Apart from use of a router to prepare the grooves for the loose tongues to join the pieces for the top; to cut the circular top; and cut the mortices for the loose tenons and buttons, all the work will be done with hand tools (because I don't have any machinery).

Cheers :wink: 

Paul


----------



## DomValente (29 May 2007)

Good Luck Paul, your write up alone makes it sound good  

Dom


----------



## Paul Chapman (29 May 2007)

Thanks Dom.
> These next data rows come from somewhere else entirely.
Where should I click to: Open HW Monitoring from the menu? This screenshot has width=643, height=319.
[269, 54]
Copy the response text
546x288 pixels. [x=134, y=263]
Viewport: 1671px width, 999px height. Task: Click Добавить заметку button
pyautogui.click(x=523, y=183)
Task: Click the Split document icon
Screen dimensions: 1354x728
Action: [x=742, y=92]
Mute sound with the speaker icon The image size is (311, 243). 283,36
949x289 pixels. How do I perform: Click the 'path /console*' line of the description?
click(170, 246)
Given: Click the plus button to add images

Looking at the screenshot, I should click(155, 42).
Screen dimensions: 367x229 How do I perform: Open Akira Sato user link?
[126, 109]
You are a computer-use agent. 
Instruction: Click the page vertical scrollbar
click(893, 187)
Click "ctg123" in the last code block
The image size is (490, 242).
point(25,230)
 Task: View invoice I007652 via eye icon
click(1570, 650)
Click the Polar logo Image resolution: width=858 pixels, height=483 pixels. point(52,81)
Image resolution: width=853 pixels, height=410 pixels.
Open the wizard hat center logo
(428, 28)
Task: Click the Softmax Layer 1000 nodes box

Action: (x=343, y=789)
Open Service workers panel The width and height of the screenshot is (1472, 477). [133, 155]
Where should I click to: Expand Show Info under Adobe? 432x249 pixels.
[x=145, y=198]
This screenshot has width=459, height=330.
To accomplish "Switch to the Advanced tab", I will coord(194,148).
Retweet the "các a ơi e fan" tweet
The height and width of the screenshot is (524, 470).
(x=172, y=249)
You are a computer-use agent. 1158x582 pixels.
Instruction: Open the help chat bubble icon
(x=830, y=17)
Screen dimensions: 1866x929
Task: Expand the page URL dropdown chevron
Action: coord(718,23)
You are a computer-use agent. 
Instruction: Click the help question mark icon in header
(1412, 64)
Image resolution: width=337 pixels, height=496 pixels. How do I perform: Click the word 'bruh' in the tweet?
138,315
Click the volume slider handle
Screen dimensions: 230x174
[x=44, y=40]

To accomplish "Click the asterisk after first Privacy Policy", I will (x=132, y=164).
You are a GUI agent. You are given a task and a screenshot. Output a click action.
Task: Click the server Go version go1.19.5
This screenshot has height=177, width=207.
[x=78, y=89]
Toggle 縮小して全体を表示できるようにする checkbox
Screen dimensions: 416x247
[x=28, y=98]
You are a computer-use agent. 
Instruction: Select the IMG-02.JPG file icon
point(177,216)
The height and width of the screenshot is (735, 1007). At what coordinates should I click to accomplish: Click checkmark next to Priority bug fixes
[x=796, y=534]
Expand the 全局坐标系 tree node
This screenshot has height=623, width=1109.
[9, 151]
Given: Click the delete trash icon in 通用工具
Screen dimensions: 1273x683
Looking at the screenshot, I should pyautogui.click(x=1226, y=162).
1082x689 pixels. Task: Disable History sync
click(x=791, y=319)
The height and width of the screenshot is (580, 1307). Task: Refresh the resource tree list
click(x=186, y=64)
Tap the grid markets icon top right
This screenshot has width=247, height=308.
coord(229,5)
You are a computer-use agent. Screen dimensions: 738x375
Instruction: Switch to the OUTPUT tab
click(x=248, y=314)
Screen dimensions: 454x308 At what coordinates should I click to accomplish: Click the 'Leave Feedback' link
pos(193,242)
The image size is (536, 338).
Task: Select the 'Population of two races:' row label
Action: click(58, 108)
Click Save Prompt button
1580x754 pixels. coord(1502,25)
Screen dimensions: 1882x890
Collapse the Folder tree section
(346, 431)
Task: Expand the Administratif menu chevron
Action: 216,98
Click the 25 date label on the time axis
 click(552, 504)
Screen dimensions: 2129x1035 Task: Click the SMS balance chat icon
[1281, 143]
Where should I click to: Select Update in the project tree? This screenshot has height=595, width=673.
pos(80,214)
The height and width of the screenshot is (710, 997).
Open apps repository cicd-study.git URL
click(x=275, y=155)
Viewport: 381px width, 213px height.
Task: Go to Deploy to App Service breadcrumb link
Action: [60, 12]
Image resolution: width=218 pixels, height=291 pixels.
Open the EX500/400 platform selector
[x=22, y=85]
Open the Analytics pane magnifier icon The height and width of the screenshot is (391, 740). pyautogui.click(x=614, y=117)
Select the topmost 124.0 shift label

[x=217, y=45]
Only hope I can make it look as good as it sounds  

Cheers :wink: 

Paul


----------



## woodbloke (29 May 2007)

Paul - table looks good....... good job the top is round 'cos if it was square it's just the right height to remove knee caps if you caught a corner walking past :lol: . The angle on the shoulder is easy enough to work out if you do a full size drawing on a bit of A4 or A2 paper and then set your bevel gauge to the angle on the paper, lock it and then don't reset until all jointing has been done. I'd also be inclined to make the legs just a bit thinner.... 3" or 75mm is the thickness of fence posts and the legs on the design are only 18" or 450mm high. Personally I'd go for about 60mm or 2.5 inches as you have a fairly chunkable top....remember I made the same error about leg thickness with the Elm Chest and a slight reduction in thickness will lighten the whole thing. It's a very good idea IMO to get hold of some A2 paper and draw out one corner of the table full size and then you'll see exactly what the proportions look like...have a natter about it with you on the 09 Jun - Rob


----------



## Paul Chapman (29 May 2007)

Thanks Rob, that's very helpful. The thickness of the legs is the one thing I'm very undecided about and is why I'm toying with the idea of a mock-up in softwood. Get it wrong and it looks awful. I'll be making the top first, so plenty of time to mull it over - but I think I'll take your advice and do a full-size drawing rather than my usual back-of-a-fag-packet approach :roll: 

Cheers :wink: 

Paul


----------



## woodbloke (30 May 2007)

Paul - as you know, an accurate full size drawing(s) is something that I like to do for each piece I make, doesn't take the place of all the 'fag packet' sketches that are equally as valuable but it does help to settle the mind when you're trying to sort out proportions and final dimensions and even then it's possible to get it slightly wrong as I found out with the Elm Chest :x but which was easily resolved at the time - Rob


----------